This process, which matches our daily experience quite well, is very clear and easy to understand, and we can find out that the measurement is not the cause of the wavefunction collapse, but rather it leads to a change in the state of motion of the quanta, which is misinterpreted due to the fact that the act of measurement overlaps with t? in time, and that the quanta that have not been measured are still objectively collapsing as per the current moment. Therefore, my hypothesis fully covers both measured and unmeasured states, without affecting the practicality of the theory of quantum mechanics.

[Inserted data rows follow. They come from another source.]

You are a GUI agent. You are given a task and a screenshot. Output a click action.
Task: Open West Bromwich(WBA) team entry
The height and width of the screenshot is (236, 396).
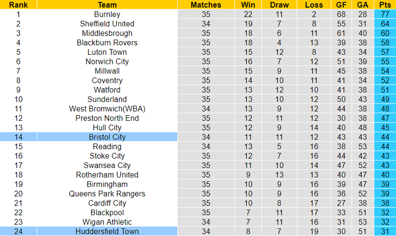point(107,109)
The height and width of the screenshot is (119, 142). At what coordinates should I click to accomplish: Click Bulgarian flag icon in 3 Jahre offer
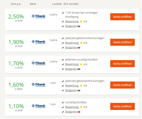[79, 47]
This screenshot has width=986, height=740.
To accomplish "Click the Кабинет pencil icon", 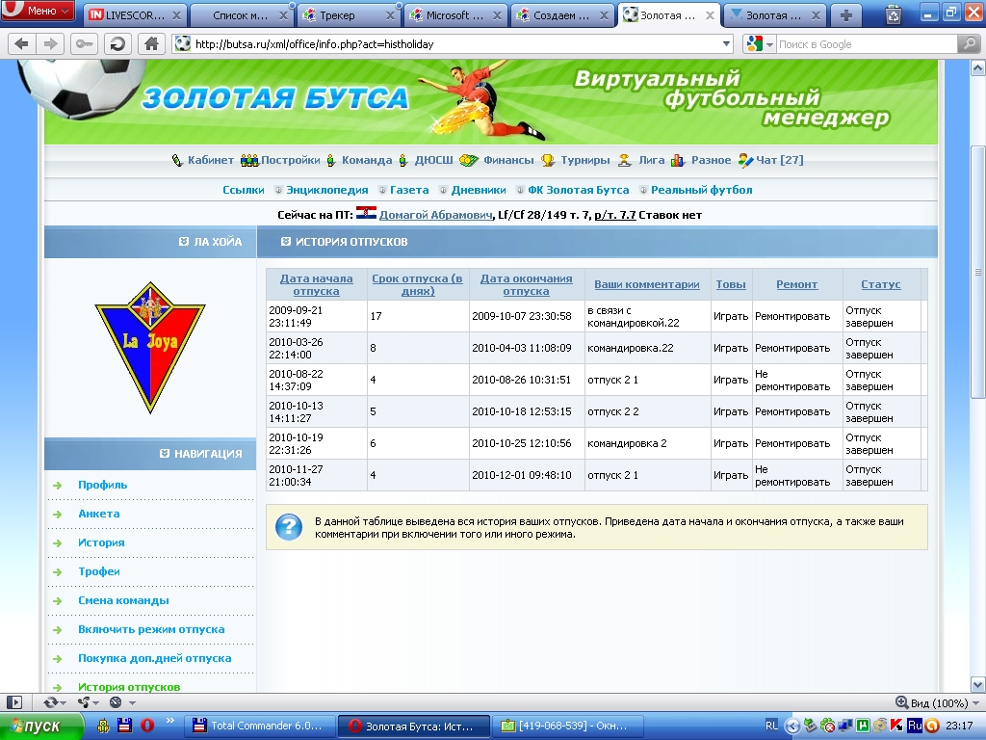I will click(x=177, y=160).
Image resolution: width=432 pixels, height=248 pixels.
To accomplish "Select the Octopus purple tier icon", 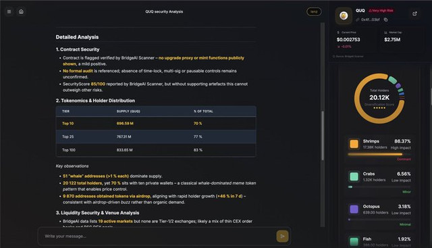I will coord(354,209).
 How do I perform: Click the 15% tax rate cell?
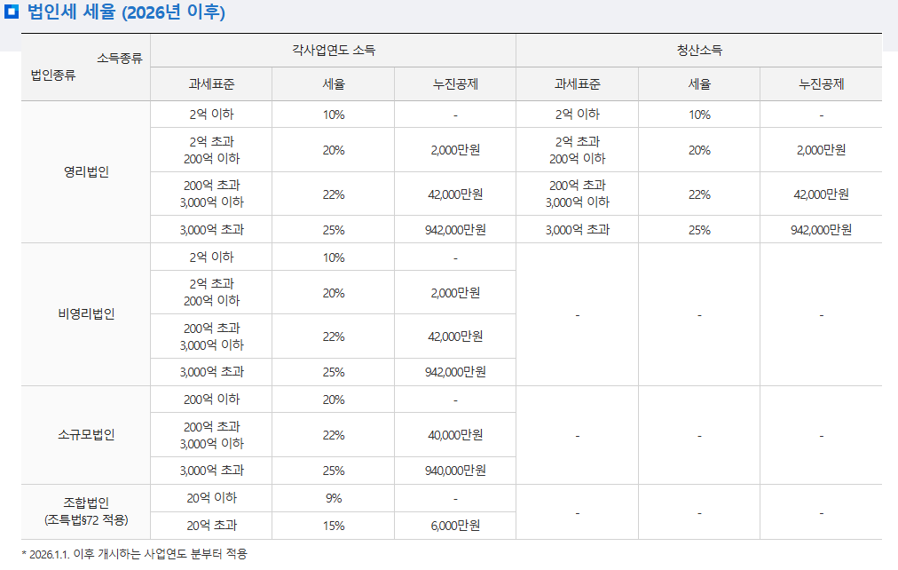tap(334, 526)
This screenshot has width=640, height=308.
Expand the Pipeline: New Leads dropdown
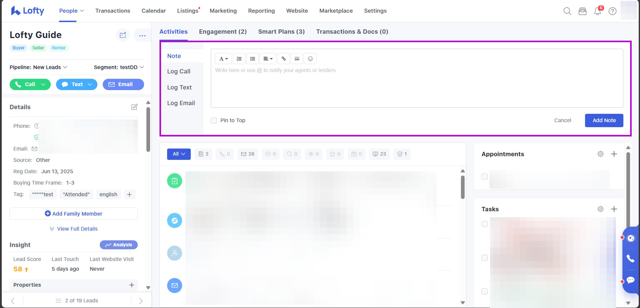coord(38,67)
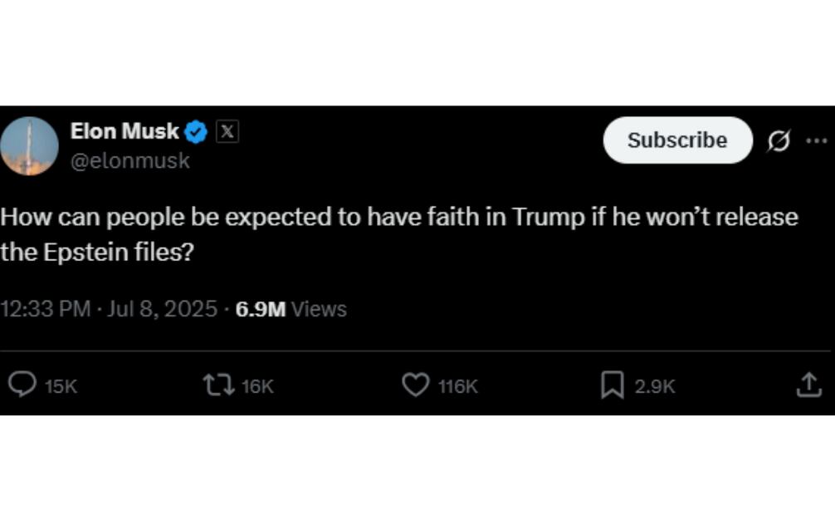
Task: Open the Grok explain-post icon
Action: tap(779, 141)
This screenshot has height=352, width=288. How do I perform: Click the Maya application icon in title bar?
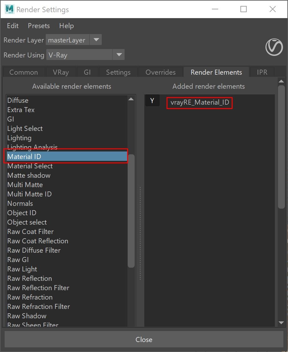tap(9, 9)
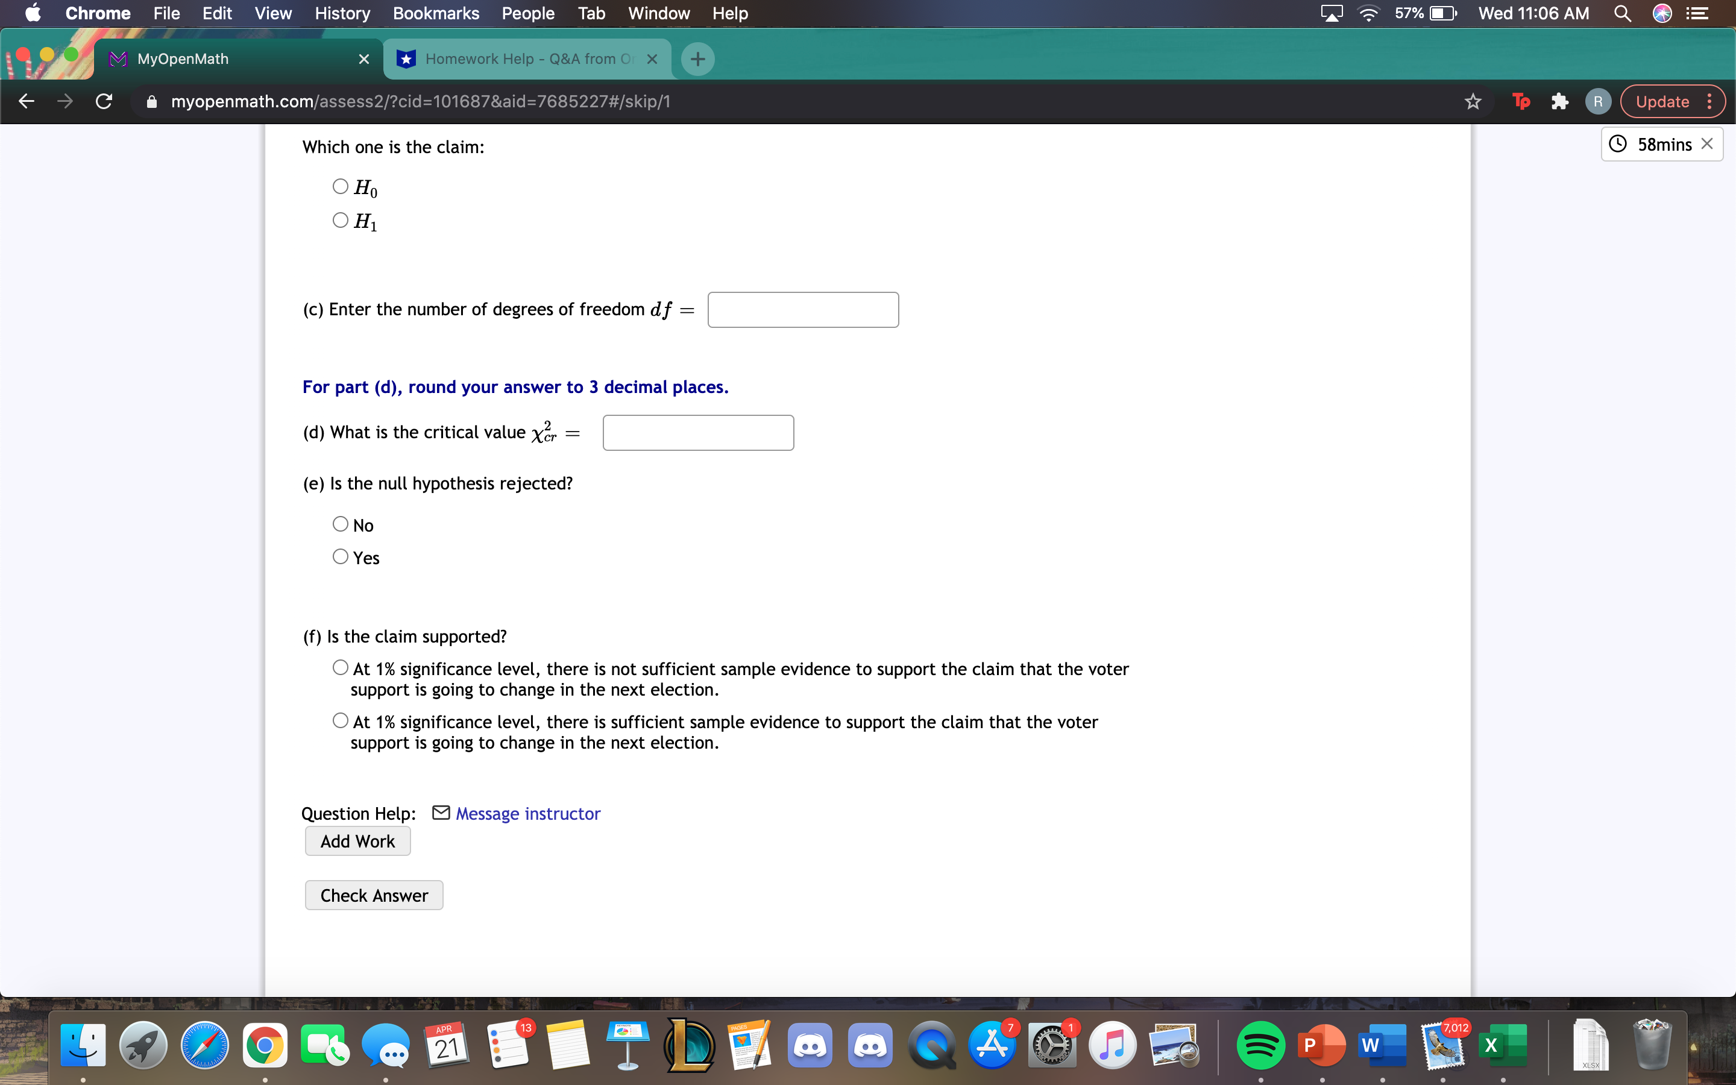Select insufficient evidence answer for claim
Image resolution: width=1736 pixels, height=1085 pixels.
(x=340, y=669)
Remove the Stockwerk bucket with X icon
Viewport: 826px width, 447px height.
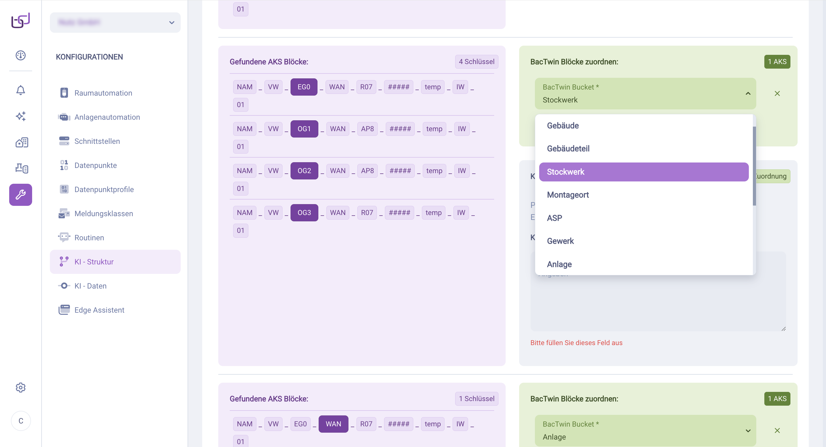click(x=777, y=93)
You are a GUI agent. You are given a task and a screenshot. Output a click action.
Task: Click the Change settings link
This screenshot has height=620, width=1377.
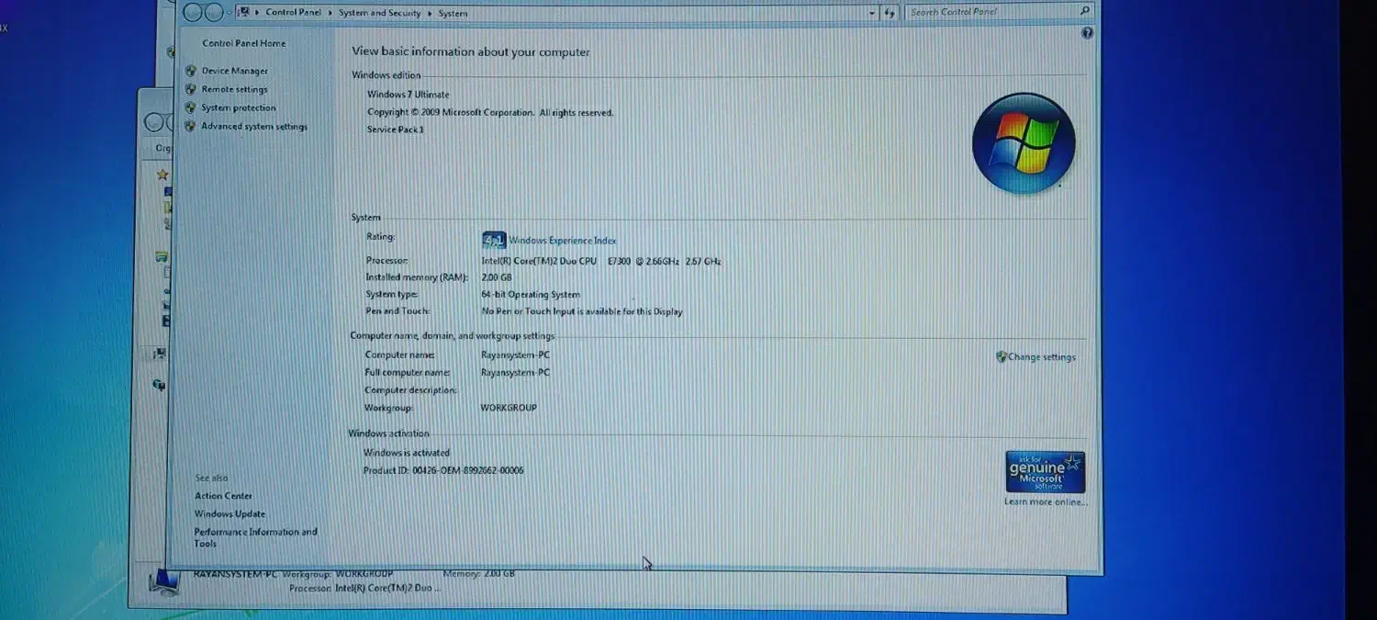(1041, 357)
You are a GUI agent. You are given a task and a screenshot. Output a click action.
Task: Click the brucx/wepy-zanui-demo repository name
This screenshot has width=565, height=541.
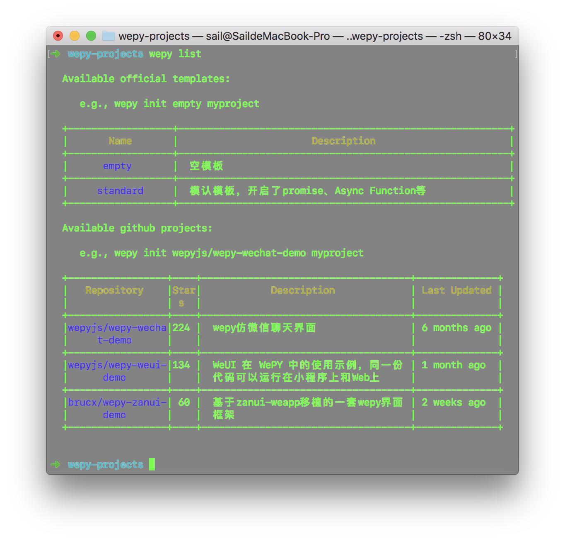coord(116,408)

Next, we use this to explain the double-grid experiment with light. Set one we take the departure moment of the photon from the light source as t? before the experiment, then the photon passes through the double grating time as the future time, and the photon randomly selects one of the double grating in a superposition state (the line of travel is not determined). Set up two, we measure in the experiment, after the double grating, that is, set t? for the photon has passed through the double grating, we will certainly find that the photon has passed through one of the double grating (of course, the photon can also be a small probability of not through the double grating to enter the detection system, quantum tunnelling, ignored for the time being here), and its movement line is single, in line with my assumption of the quantum performance in the history of the time. If we take the photon hitting the fluorescent screen at the moment t?, we will find that successive individual photons will form interference fringes on the fluorescent screen, which is equivalent to simultaneous irradiation of multiple photons.
Here's how to ''catch'' Schr?dinger's cat.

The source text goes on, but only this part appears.